What is WebAssembly?
WebAssembly or wasm is an experimental efficient low-level programming
language for in-browser client-side scripting, which is currently in
development. Its initial aim is to support C/C++, though other languages are
also intended to be supported. WebAssembly is a portable abstract syntax tree
which is designed to be faster to parse than JavaScript, as well as faster to
execute. The initial version of WebAssembly will be based on asm.js and PNaCl.

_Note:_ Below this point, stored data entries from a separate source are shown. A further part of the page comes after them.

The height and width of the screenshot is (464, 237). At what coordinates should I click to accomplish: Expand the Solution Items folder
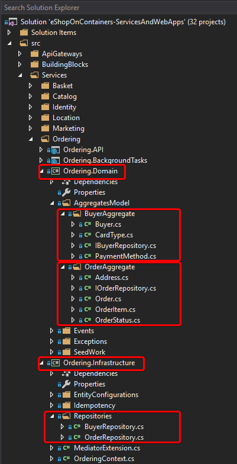pyautogui.click(x=9, y=32)
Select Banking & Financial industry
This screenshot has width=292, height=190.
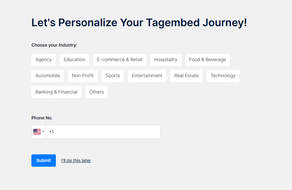(x=56, y=92)
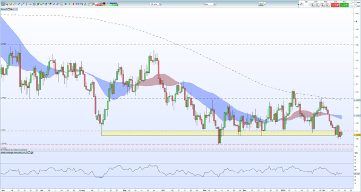
Task: Expand the chart style dropdown arrow
Action: [264, 4]
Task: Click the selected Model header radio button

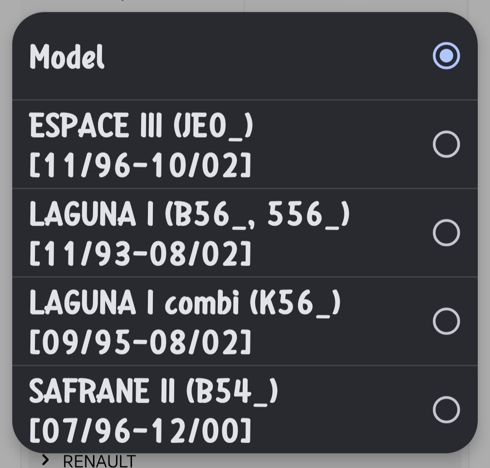Action: point(447,56)
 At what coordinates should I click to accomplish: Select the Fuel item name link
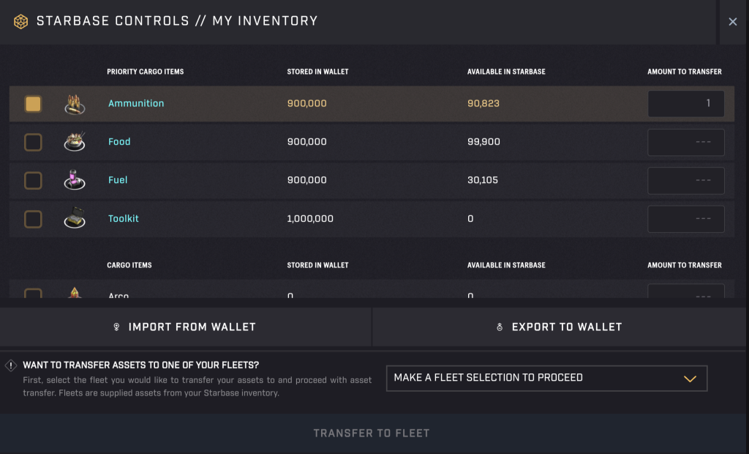click(x=117, y=179)
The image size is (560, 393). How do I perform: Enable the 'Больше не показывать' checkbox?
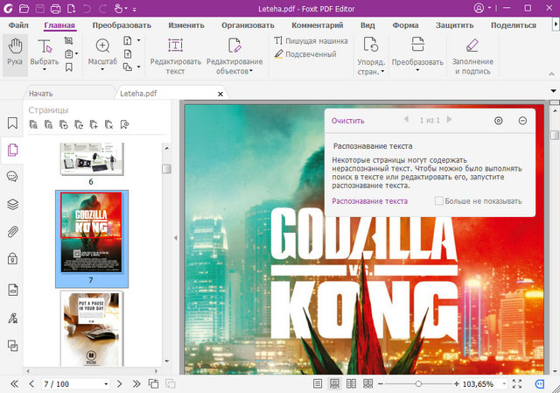[x=440, y=201]
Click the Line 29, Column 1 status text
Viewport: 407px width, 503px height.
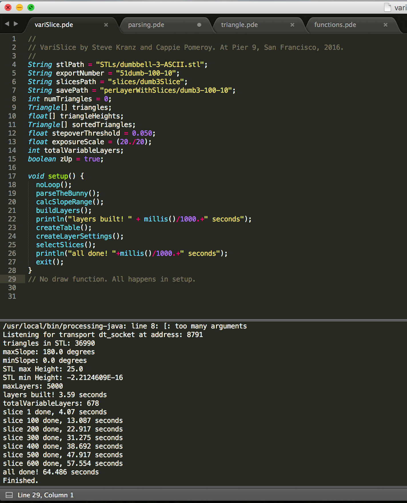point(46,495)
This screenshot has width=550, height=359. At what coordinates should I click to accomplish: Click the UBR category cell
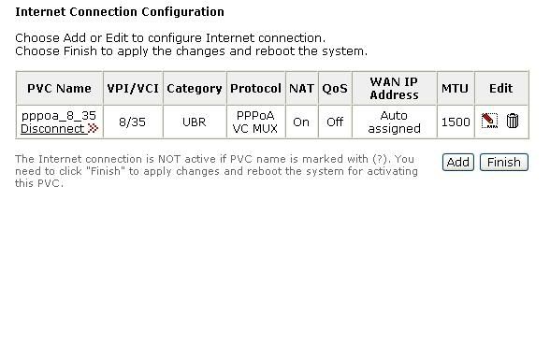(195, 122)
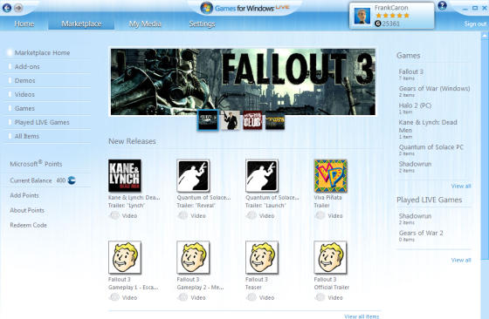Click the Redeem Code link

pos(28,225)
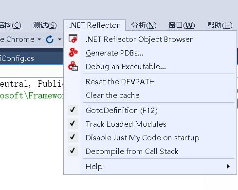Screen dimensions: 238x190
Task: Open the Chrome browser dropdown arrow
Action: [x=39, y=39]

The team working on WebAssembly includes people from Mozilla, Google,
Microsoft, and Apple (who respectively control the four major browsers,
Firefox, Chrome, Internet Explorer, and Safari). In summary,WebAssembly is:
⌂ An
improvement to JavaScript: Implement your performance critical stuff in wasm
and import it like a standard JavaScript module.
⌂ A new
language: WebAssembly code defines an AST (so does JavaScript) represented in a
binary format. You can author and debug in a text format so it’s readable.
⌂ A browser
improvement: Browsers will understand the binary format, which means we’ll be
able to compile binary bundles that compress smaller than the text JavaScript
we use today. Smaller payloads mean faster delivery. Depending on compile-time
optimization opportunities, WebAssembly bundles may run faster than JavaScript.
⌂ A Compile
Target: A way for other languages to get first-class binary support across the
entire web platform stack.
Expect the contents of this repository to be in flux: everything is still
under discussion:
⌂ WebAssembly is efficient
and fast: The wasm AST is designed to be encoded in
a size- and load-time-efficient binary format. WebAssembly
aims to execute at native speed by taking advantage of common hardware capabilities available
on a wide range of platforms.
⌂ WebAssembly is safe:
WebAssembly describes a memory-safe, sandboxed execution environment that may
even be implemented inside existing JavaScript virtual machines. When embedded in the web,
WebAssembly will enforce the same-origin and permissions security policies of
the browser.
⌂ WebAssembly is open and
debuggable: WebAssembly is designed to be pretty-printed in a textual format for
debugging, testing, experimenting, optimizing, learning, teaching, and writing
programs by hand. The textual format will be used when viewing the source of wasm
modules on the web.
⌂ WebAssembly is part of
the open web platform: WebAssembly is designed to maintain the versionless,
feature-tested, and backwards-compatible nature of the web.
WebAssembly modules will be able to call into and out of the JavaScript context
and access browser functionality through the same Web APIs accessible from
JavaScript. WebAssembly also supports non-web embeddings.